» **Problem set**:
1 - According to the adder text, what logic depth does MLAFAI-I have?
2 - Output the portion of the adder text that opens with the words containing "On one hand, the" and closes with "previous blocks’ carries.".

» **Exercise text**:
* * * * * * *

Accuracy: With cascading larger bit-width adders, MAE and NMED for the 8-bit adders are reduced significantly. As an example, the proposed MLAFAI-I consumes the same number of majority gates and inverters, but with a logic depth of two instead of five in MLAFA1212-1212. Specifically, the MAE is reduced from 170 to 85, and the NMED is optimized from 0.0904 to 0.0560, which represents improvements of 50% and 38.1%, respectively. The reasons come from two aspects.
On one hand, the proposed larger bit-width adders are noncascaded designs, which have low MAEs inherently. It means that when the adders are used as a building block for large circuits, the resulting ED is relatively smaller than a cascaded design with several smaller bit-width adders. In contrast, the proposed adders are independent of the carry chain, so they do not cause unexpected errors resulting from previous blocks’ carries.
Logic Implementation Cost: Among the designs, MLAFA12b-bb, MLAFAbb-bb, MLAFAI-I, and MLAFAII-II have a logic depth of two, which is the minimum. This is also due to the design outputs not being dependent on the carry inputs, thus preventing the carry chain from growing on a critical path.
SSIM and PSNR: The results of SSIM and PSNR indicate that the proposed designs perform better than MLAFA12, MLAFA33, LSA, and MSA. In the most efficient hybrid design, MLAFALSALSA-LSAMSA, the SSIM and PSNR are 0.7313 and 36.9670 dB, respectively. After using our proposed designs as a building module, six designs got SSIM of more than 0.8 and seven got PSNR greater than 40 dB. For image processing, the proposed 4-bit designs generally outperform the proposed 2-bit adders, with the exception of MLAFA-b. Interestingly, as the number of MLAFA-b modules increases, the values of SSIM and PSNR are much better than the others. Also, the experiments yielded results that were almost indistinguishable from the original figure when the number of MLAFA-b modules was four. Thus, the SSIM was one and the PSNR was infinity.

* * * * * * *

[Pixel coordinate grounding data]

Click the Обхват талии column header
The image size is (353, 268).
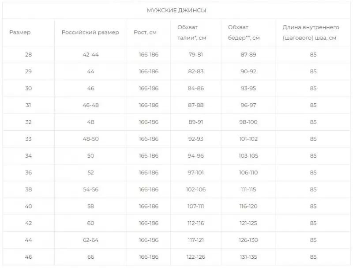pyautogui.click(x=192, y=33)
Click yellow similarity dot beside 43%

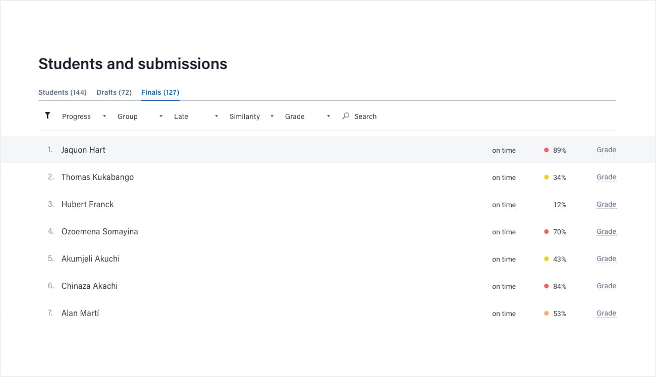546,259
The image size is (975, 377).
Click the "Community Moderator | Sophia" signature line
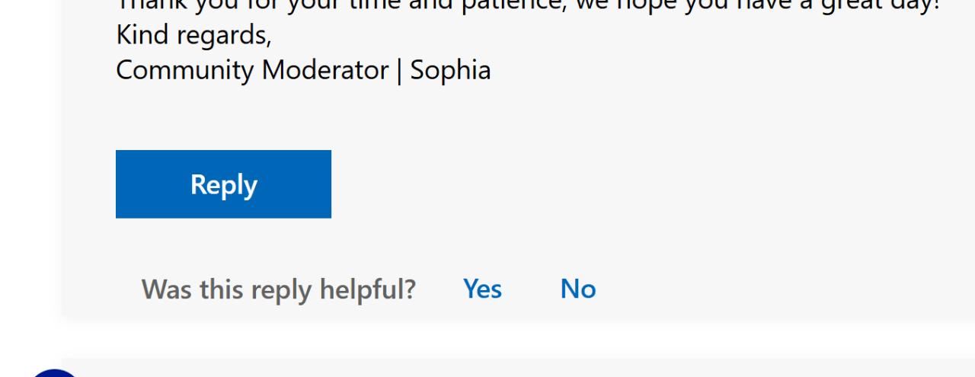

* * * * * * *

» **Replies**:
1 - Two.

2 -
On one hand, the proposed larger bit-width adders are noncascaded designs, which have low MAEs inherently. It means that when the adders are used as a building block for large circuits, the resulting ED is relatively smaller than a cascaded design with several smaller bit-width adders. In contrast, the proposed adders are independent of the carry chain, so they do not cause unexpected errors resulting from previous blocks’ carries.